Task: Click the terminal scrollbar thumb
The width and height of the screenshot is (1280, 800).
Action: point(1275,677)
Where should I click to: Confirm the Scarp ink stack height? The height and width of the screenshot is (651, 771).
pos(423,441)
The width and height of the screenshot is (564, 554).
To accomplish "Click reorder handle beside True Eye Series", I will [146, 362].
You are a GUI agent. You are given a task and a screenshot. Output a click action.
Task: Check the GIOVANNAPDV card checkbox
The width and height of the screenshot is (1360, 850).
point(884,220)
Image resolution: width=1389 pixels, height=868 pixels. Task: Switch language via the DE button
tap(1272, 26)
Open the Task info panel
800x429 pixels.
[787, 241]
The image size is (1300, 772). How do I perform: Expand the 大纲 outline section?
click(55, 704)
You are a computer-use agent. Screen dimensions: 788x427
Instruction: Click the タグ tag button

==========

> _Assigned task_: The full set of entries must be printed again without any alteration.

> _Finished exercise_:
Task: Click the terminal scrollbar thumb
The width and height of the screenshot is (1280, 800).
Action: point(1275,677)
Where should I click to: Confirm the Scarp ink stack height? The height and width of the screenshot is (651, 771).
pos(423,441)
The width and height of the screenshot is (564, 554).
To accomplish "Click reorder handle beside True Eye Series", I will [146, 362].
You are a GUI agent. You are given a task and a screenshot. Output a click action.
Task: Check the GIOVANNAPDV card checkbox
The width and height of the screenshot is (1360, 850).
point(884,220)
Image resolution: width=1389 pixels, height=868 pixels. Task: Switch language via the DE button
tap(1272, 26)
Open the Task info panel
800x429 pixels.
[787, 241]
The image size is (1300, 772). How do I perform: Expand the 大纲 outline section?
click(55, 704)
You are a computer-use agent. Screen dimensions: 788x427
Instruction: Click the タグ tag button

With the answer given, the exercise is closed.